---- Supplied data

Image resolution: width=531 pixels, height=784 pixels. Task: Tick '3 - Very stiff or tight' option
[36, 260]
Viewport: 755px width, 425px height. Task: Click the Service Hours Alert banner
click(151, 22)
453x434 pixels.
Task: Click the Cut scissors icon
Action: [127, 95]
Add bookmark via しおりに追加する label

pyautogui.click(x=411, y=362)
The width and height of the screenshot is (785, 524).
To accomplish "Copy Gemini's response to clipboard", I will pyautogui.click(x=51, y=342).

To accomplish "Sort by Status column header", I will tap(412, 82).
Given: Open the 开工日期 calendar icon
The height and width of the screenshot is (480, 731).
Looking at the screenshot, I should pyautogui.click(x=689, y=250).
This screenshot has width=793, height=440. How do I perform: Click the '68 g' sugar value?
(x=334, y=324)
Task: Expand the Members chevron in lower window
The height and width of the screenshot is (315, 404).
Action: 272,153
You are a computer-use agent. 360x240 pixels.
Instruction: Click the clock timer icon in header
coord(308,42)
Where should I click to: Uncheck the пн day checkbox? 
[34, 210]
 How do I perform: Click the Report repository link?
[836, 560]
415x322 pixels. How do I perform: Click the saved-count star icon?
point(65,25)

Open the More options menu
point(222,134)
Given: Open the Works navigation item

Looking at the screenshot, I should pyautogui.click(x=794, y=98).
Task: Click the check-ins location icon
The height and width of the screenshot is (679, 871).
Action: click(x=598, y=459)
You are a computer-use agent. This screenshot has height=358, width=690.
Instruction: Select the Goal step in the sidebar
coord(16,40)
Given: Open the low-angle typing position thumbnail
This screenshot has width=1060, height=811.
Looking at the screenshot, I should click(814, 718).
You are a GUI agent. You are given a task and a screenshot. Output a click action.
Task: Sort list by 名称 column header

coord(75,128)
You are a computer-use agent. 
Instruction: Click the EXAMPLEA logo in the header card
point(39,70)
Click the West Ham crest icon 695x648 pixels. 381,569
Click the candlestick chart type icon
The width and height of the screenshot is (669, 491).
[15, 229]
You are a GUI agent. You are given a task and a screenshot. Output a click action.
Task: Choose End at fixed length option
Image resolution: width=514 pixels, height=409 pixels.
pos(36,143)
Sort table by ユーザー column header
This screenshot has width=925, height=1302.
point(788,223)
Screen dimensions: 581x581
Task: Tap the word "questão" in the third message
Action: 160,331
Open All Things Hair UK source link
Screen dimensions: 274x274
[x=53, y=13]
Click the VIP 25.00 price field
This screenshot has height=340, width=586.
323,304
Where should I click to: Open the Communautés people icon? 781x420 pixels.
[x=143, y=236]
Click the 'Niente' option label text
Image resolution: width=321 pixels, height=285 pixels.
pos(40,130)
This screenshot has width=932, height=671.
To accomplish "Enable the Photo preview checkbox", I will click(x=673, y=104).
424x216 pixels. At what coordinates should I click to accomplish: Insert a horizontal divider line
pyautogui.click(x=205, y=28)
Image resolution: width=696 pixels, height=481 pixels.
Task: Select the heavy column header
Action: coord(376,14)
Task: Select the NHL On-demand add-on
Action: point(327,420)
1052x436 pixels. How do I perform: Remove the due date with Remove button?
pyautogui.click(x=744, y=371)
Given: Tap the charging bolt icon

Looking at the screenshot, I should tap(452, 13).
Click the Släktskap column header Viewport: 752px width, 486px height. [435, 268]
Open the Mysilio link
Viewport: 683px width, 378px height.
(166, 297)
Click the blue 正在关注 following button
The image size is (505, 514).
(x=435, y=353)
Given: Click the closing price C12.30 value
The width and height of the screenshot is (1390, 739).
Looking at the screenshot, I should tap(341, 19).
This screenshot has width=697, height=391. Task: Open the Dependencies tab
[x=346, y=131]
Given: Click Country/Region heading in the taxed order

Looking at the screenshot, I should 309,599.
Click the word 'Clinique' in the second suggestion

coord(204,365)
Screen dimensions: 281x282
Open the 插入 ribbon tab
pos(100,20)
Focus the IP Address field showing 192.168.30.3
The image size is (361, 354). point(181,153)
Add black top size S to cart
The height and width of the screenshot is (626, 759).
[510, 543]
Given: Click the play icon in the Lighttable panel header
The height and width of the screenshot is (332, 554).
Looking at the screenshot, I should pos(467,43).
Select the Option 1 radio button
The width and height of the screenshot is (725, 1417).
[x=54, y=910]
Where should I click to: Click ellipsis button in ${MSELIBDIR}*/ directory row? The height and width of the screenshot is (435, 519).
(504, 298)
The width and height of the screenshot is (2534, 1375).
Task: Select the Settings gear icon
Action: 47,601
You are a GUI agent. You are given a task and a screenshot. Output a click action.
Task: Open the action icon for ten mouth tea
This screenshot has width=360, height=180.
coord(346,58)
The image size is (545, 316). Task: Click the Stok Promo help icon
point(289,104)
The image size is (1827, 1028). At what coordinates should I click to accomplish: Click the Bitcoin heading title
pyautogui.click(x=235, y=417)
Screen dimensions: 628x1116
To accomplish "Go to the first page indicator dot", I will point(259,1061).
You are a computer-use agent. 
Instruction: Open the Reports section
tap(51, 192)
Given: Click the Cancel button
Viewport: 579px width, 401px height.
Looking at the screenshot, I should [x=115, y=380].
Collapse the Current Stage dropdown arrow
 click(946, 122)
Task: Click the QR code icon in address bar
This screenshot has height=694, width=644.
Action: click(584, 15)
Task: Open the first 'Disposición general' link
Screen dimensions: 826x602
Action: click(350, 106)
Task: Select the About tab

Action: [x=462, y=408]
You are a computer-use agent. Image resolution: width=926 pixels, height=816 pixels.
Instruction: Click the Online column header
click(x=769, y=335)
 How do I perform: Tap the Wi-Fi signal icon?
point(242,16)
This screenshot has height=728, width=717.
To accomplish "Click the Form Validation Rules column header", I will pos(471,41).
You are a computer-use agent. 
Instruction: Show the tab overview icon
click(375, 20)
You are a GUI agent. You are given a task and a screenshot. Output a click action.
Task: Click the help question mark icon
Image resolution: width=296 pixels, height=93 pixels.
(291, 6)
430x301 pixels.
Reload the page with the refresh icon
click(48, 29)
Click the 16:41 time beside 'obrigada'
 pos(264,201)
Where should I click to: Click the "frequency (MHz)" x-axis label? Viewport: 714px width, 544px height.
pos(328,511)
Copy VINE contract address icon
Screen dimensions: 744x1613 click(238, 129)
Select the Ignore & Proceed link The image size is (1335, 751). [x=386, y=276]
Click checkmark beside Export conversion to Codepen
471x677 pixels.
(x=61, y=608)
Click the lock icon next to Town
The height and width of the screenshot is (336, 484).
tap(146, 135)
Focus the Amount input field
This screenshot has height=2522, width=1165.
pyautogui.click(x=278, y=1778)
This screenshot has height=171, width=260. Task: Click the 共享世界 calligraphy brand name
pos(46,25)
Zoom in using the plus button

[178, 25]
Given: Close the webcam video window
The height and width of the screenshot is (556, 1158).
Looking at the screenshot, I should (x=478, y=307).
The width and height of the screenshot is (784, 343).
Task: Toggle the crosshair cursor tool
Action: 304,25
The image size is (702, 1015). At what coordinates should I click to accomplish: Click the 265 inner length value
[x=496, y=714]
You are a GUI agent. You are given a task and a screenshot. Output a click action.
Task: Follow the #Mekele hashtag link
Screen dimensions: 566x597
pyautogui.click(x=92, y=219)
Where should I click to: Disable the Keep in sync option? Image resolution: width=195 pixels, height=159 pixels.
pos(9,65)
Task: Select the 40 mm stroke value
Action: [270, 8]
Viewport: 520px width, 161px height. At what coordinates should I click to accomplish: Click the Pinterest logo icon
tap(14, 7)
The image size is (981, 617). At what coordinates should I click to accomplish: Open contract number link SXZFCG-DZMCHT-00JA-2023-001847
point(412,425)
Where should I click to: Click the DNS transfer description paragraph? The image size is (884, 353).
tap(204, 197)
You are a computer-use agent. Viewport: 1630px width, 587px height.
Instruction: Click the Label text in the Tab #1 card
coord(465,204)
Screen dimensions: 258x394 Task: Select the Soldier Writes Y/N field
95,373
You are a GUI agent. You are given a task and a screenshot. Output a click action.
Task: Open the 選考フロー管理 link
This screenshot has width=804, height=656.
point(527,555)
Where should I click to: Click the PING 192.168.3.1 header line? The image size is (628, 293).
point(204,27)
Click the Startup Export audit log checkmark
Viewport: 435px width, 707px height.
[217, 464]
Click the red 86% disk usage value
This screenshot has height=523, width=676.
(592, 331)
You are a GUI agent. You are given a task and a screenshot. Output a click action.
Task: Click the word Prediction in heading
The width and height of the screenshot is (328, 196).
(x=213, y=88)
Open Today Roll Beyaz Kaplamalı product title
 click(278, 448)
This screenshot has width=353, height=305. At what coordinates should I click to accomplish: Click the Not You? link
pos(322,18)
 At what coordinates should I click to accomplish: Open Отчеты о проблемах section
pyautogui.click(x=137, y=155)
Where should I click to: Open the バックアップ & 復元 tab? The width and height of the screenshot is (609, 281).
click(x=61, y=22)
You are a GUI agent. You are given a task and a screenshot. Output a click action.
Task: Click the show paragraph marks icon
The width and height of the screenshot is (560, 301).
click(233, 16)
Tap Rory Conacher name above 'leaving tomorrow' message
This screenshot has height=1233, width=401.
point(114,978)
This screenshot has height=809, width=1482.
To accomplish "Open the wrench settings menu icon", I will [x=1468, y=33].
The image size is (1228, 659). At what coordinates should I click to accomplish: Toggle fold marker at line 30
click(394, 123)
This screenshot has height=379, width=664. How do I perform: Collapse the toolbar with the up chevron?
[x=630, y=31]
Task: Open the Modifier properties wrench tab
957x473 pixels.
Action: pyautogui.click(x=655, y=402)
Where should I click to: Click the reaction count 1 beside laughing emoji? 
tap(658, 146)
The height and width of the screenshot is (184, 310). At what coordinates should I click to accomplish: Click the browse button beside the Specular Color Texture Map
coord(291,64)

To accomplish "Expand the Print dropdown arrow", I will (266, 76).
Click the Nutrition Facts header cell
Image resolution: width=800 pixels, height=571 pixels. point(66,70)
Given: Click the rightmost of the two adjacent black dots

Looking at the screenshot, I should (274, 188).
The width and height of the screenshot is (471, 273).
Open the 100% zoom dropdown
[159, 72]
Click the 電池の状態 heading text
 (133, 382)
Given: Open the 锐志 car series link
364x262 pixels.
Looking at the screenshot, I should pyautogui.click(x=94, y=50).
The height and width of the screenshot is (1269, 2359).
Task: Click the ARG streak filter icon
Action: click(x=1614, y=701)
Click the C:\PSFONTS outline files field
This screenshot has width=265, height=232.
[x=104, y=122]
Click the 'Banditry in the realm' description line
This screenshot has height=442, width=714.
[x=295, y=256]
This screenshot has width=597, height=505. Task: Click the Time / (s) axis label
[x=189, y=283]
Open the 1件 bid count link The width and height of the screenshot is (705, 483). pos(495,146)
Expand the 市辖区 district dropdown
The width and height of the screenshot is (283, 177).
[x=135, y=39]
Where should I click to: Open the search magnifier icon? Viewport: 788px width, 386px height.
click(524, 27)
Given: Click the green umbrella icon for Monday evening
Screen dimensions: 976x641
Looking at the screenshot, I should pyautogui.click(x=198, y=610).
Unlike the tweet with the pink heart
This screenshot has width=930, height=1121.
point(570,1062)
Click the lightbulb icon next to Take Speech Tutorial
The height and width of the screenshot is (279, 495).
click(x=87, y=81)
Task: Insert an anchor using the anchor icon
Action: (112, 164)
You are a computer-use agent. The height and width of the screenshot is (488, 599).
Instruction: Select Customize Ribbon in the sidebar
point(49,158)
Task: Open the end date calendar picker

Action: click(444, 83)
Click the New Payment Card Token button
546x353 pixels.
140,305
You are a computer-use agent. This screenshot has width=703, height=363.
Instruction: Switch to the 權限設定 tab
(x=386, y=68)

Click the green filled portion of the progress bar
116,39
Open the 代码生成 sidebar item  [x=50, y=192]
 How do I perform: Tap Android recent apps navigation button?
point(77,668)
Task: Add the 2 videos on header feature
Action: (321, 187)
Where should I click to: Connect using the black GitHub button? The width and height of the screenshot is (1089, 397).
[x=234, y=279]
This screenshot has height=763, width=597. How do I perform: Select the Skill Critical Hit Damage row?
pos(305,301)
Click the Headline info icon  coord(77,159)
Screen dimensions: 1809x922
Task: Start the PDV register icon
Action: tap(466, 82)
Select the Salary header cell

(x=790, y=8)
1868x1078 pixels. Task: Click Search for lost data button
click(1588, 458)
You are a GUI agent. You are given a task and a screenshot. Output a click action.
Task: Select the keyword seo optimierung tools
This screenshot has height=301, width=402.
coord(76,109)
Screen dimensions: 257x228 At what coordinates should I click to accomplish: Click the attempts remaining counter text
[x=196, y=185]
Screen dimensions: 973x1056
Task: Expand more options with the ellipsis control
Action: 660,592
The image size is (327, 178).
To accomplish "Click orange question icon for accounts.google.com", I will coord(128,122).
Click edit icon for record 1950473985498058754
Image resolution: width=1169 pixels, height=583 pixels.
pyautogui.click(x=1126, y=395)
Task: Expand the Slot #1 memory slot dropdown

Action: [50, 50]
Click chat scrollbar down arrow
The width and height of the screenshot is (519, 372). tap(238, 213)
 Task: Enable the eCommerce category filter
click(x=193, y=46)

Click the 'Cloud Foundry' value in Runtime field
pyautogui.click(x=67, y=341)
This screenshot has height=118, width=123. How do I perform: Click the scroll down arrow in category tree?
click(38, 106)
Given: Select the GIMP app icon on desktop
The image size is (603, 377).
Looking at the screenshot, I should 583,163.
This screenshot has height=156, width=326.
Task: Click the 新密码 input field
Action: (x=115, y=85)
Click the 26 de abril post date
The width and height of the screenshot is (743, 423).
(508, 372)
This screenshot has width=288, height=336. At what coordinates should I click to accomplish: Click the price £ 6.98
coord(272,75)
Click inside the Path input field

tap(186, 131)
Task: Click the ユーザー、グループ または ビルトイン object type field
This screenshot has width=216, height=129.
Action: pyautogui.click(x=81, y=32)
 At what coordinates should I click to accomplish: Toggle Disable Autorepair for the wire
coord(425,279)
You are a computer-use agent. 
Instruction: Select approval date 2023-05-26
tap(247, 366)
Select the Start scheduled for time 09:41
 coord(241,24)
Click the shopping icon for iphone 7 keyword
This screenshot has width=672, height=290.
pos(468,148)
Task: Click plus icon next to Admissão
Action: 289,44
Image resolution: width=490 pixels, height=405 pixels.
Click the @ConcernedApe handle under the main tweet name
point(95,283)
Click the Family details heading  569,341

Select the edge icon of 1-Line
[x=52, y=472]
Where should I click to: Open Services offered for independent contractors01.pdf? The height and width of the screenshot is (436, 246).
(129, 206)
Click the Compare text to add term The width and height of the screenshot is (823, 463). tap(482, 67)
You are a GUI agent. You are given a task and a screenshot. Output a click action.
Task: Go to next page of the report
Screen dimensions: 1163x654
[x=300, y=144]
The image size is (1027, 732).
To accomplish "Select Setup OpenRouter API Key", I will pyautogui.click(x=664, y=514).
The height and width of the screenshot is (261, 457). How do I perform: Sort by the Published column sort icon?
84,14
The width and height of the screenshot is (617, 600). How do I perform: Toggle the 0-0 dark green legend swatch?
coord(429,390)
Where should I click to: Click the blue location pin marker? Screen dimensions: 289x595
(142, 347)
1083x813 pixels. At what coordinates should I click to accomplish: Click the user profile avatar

--------

◆ **Activity**
Only the last part of the records is wanted. Repeat it exactly, beginning at the line containing "Click the Family" and ending at the final line.

◆ **Exercise output**
Click the Family details heading  569,341

Select the edge icon of 1-Line
[x=52, y=472]
Where should I click to: Open Services offered for independent contractors01.pdf? The height and width of the screenshot is (436, 246).
(129, 206)
Click the Compare text to add term The width and height of the screenshot is (823, 463). tap(482, 67)
You are a GUI agent. You are given a task and a screenshot. Output a click action.
Task: Go to next page of the report
Screen dimensions: 1163x654
[x=300, y=144]
The image size is (1027, 732).
To accomplish "Select Setup OpenRouter API Key", I will pyautogui.click(x=664, y=514).
The height and width of the screenshot is (261, 457). How do I perform: Sort by the Published column sort icon?
84,14
The width and height of the screenshot is (617, 600). How do I perform: Toggle the 0-0 dark green legend swatch?
coord(429,390)
Where should I click to: Click the blue location pin marker? Screen dimensions: 289x595
(142, 347)
1083x813 pixels. At what coordinates should I click to accomplish: Click the user profile avatar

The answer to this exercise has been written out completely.